I Call the Shots!

Alan Zendell, June 9, 2026

If ever there were an epithet that described Donald Trump, it’s the title of this piece. Our arrogant, rude, egotistical president has a desperate need to be in charge, or at least to have all of his sycophants tell him he is. That mostly worked for him until he entered politics. And therein lies the fundamental flaw in his assertion, in 2015, that what America needed was a successful businessman to run the country.

There are multiple flaws in that argument. One is the questionable suggestion that Trump is a successful businessman. Making money is not the only criteria for reaching such a conclusion. Other things, like the respect and admiration of peers and subordinates, the sense that the person in charge possesses a moral center and compassion for the people whose labors are what is actually making the business successful are more important. By those measures, Trump is anything but a model of success. The level to which people who have worked for or with him despise and distrust Trump is remarkable.

In business, a hated leader is tolerated as long as they’re making money for their patners and investors. When profits turn into losses or businesses run into severe protests or legal challenges, corporate boards and shareholders are ruthless. Presidents and CEOs find out quickly that they’re as replaceable as soiled underwear. Corporations don’t worry about fairness, ethics, or the approval of the masses. Make enough enemies and lose your edge, and you’re gone.

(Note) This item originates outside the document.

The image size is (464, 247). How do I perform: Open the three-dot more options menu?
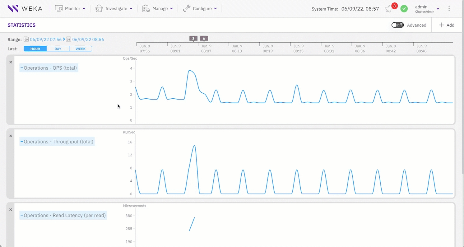click(x=449, y=9)
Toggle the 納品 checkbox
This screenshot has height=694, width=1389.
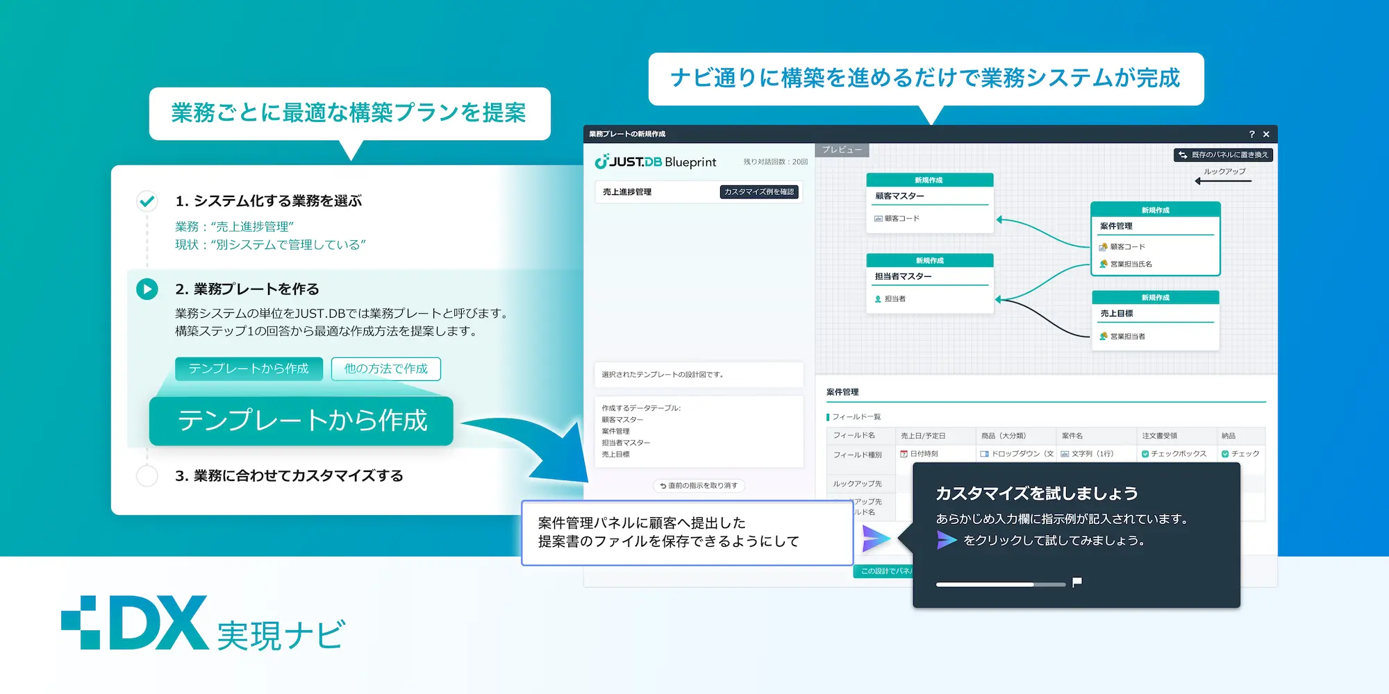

It doesn’t work that way in government. In a well-functioning republic, no single individual can maintain the kind of control Trump craves indefinitely. Screw up as badly as Trump does, anger and insult people indiscriminately, and let everyone see his total lack of compassion, and eventually they’ll topple him. It took all of Trump’s first term, which ended in the debacle of the January sixth insurrection at the Capitol, for that to sink in.

But few people are as driven by greed and power-lust as Trump. He spent all of Joe Biden’s presidency plotting to overthrow our rules-based system and undermine our Constitution. That meant accepting the support of right-wing extremists who would prefer that America be a white male Christian oligarchy. In their arrogance, the Heritage Society, which wrote Project 2025, presented it to Trump as his only path to becoming the all-powerful president he dreamt of being, believing with enough money and chutzpah, they could slip their agenda past a sleepy, disengaged electorate and execute a political coup before anyone realized they’d been mugged.

The probability that Project 2025 would succeed was never high, but with an opposition party that constantly tripped over itself and an army of well-financed influencers, this was the best chance the plotters would ever have. For more than a year, Trump and his cronies ran roughshod over everyone, aided to a great degree by a supportive Supreme Court. But as almost often happens when narcissistic leaders, encouraged by their yes-people overreach, Trump’s delusions crashed headlong into reality.

Trump found out that he couldn’t call the shots on tariffs, and even a Republican party cowed by the fear of being primaried wouldn’t stand for the creation of a Nazi-like government police force. Even their craven self-interest had uncrossable red lines, and when Trump’s power-grabbing attempts to neutralize Congress got personal, he learned he was not invincible.

But the die had already been cast for the midterm elections. Independent voters who had swept him into office in 2024 abandoned him in droves, which caused Trump to trigger a gerrymandered redistricting war among the states. But any gains he made as a result weren’t nearly enough to offset approval ratings dropping toward 30%. Thus, as many people predicted he would when his prospects became desperate, he started a war with Iran, or more accurately, he allowed Israeli Prime Minister Benjamin Netanyahu to manipulate him into starting one.

Trump obviously thought he could control Netanyahu, and he assumed, in spite of warnings by people in his administration who knew better, that he could bully Iran into a quick surrender. It turned out, however, that Trump couldn’t call the shots against people who were as driven and determined as he was. For Trump, this war is about bravado and showing the world how tough he is. For Israel and Iran, however, it’s about long-term survival, which is a far more powerful motivating factor. Neither Israel nor Iran is about to adopt Trump’s agenda, nor is either willing to let him call the shots.

Trump has crashed into the consequences of his own mental illness and incompetence. When one of his business ventures failed, the collateral damage was limited to places like Atlantic City, New Jersey. But when an arrogant president who is also the Commander in Chief of the world’s most powerful military fails so spectacularly, we all pay a huge price.

We’re going to be paying for Trump’s failures for many years to come. So far, the world’s enmity toward America has been focused on Trump, but it’s clear as he inflicts damage on everything he touches, that if Congress doesn’t take back its constitutional power, the nation that everyone once revered will become a pariah.